China and the new Indo-Pacific Strategy

Vincent J. Curtis

29 Nov 22

Not long after Prime Minister Justin Trudeau was publicly berated by Chinese President Xi Jinping for allegedly leaking the content of confidential discussions to the media, Canada released a “long-awaited” strategy for involvement in the Indo-Pacific theatre.  The document outlines a ten year plan for increasing Canada’s military, diplomatic, and economic involvement in the region to counterbalance China’s expanding presence there.

Several years ago, under President Xi, China introduced its “One Belt, One Road Initiative.”  The aim of the policy is to increase China’s influence, both economic and diplomatic, around the globe, and by implication displace the influence of the United States.  This is a new departure in China’s long history.

For thousands of years, China has been a world onto itself.  It customarily contained between a quarter and a third of all humanity.  It meant something to be Chinese racially and culturally; all others were considered barbarians.  If you were Chinese, you were a subject of the Emperor, and we saw an example of this old mentality in the discovery of Chinese police stations in Canada.  China’s diplomatic interests were with its contiguous neighbours: the Mongols, South-East Asia, Tibet, and Turkic Khanates to the west, including that of the Uyghurs.  China never became an overseas imperial power.  Yes, it sent its people overseas, but not to colonize or rule, as European countries began to do in the 15th century.

Because of its self-imposed isolation, ordered by the Emperor in the mid-15th century, China fell behind Europe in science, technology, wealth, internal cohesion, and military power.  Consequently, in the 19th century, China came to be dominated economically by European powers.  Later, Japan, advancing rapidly in development, seized Manchuria from China in 1931, and in 1937 became engaged in a savage war of conquest that did not end until 1945.  The communists took control of “mainland” China in 1949, and under the rule of Mao sent Chinese soldiers into Korea to fight for communist control of the entire peninsula.

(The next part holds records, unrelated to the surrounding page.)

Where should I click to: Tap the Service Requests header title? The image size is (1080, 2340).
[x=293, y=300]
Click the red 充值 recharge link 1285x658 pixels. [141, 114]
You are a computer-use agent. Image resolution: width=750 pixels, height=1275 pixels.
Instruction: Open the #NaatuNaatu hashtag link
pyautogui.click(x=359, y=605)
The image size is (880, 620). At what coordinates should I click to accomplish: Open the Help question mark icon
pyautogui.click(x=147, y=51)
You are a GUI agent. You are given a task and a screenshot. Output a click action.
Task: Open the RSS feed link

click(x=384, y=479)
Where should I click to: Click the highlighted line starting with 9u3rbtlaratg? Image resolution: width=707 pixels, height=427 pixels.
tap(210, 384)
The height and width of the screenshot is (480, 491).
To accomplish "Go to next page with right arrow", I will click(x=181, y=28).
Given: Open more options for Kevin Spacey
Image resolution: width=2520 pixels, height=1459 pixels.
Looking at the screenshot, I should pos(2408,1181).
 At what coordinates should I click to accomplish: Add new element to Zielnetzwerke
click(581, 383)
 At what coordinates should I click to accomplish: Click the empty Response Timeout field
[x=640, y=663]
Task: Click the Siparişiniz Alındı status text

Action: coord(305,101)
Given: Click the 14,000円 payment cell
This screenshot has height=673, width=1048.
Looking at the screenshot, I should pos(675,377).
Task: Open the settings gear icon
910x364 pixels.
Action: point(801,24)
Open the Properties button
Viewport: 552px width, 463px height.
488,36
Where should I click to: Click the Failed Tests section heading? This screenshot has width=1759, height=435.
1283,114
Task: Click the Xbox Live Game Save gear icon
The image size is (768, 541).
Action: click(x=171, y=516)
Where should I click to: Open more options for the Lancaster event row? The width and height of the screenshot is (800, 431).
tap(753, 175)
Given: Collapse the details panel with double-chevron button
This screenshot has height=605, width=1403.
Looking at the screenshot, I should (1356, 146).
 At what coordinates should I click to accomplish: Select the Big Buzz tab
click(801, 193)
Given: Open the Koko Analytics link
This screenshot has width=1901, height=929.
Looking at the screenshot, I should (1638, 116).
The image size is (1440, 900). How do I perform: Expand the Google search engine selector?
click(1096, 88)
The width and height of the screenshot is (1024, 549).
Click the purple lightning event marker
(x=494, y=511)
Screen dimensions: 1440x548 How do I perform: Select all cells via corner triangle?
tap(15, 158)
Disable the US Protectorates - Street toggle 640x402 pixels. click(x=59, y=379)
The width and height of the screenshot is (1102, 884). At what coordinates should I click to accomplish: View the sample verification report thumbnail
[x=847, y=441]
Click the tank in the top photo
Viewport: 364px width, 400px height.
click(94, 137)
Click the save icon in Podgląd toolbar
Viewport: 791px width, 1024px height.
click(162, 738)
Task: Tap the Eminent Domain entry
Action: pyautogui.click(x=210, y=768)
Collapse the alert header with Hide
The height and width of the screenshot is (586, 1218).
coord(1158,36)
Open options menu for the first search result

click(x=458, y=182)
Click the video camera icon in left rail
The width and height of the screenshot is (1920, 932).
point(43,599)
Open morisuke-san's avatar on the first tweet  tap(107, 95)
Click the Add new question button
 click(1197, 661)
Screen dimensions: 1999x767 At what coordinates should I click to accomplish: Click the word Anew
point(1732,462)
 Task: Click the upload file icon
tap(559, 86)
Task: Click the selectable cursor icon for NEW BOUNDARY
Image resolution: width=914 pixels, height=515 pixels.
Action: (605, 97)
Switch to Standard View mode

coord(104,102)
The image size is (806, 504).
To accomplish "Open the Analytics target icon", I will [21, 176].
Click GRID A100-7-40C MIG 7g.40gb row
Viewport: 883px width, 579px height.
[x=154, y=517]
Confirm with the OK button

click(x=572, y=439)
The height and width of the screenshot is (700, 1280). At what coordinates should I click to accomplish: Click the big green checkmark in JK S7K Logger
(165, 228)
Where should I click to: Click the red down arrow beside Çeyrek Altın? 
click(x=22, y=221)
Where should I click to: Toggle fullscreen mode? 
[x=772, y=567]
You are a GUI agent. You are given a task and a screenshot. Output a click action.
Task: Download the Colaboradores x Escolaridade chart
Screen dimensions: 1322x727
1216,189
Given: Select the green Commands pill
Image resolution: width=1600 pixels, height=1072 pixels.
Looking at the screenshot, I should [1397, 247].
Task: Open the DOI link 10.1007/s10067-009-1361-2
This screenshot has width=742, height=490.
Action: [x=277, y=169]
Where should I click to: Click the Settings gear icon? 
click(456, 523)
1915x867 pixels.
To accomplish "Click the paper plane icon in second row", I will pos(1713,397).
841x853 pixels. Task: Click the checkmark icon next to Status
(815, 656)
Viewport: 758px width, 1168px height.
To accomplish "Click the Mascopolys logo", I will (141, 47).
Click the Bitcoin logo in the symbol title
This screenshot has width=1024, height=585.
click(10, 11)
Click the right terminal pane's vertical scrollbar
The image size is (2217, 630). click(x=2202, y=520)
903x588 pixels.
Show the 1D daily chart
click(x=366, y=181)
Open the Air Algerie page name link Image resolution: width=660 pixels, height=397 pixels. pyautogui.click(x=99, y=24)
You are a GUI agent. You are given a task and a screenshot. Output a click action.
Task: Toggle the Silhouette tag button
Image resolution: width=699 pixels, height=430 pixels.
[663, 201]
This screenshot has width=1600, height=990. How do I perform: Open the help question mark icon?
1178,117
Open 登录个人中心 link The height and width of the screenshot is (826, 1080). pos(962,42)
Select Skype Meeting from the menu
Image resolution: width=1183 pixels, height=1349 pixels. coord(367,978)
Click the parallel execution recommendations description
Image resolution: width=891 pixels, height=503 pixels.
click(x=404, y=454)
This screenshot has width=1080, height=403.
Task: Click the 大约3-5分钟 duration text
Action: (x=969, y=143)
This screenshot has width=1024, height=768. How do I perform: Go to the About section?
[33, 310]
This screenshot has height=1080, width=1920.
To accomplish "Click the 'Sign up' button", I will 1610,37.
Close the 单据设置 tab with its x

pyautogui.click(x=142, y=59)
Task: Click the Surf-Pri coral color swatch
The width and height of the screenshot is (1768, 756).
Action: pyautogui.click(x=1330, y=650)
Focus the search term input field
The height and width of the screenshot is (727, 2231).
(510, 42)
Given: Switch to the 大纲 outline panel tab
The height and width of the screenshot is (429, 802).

The world-wide “One Belt, One Road Initiative” is thus a new departure in China’s diplomatic history.  An offshoot consistent with that policy is aggressive moves into the South China Sea.  It is this part that is bringing China into conflict with the United States, Australia, and the Philippines, and is causing great disquiet in Japan, Indonesia, Singapore, and Malaysia.  India has also taken notice, and physical confrontation has taken place in the Himalayas along the so-called “Line of Actual Control.”  The One Belt, One Road Initiative extends tentacles into Africa and South America, but that is a topic for another day.

Given that it is his signature policy, and has met thus far with disquieting success, President Xi is unlikely to give it up.  The Chinese are very big on Sun Tzu, and that most eminent of Chinese strategists would advise caution, patience, endurance, and to refrain from battle until victory is well-nigh certain.  China will push and menace, but is unlikely to resort to a test of arms unless victory is swift and sure.  Besides, what has China to gain by military conquest: lands that are not contiguous with the mainland?  Lands occupied by barbarians?  The objective of Chinese policy on its far-flung neighbours is the long traditional one of China: dominance and control, not necessarily occupation and governance.

In a conflict with China, the objective of the United States would be regime change.  At a minimum, that would mean replacing Xi Jinping with another communist.  A more ambitious goal would be the wholesale replacement of Communist Party rule, and that would involve bloody revolution.  As General Douglas MacArthur observed, and Japan demonstrated, it is foolish to get involved in a land war in Asia.  If it came to a test of arms, an invasion of China is out of the question.  At best, coastal cities might be occupied.  This points to air and naval power as being the dominant means of prosecuting an armed struggle in peacetime with Communist China.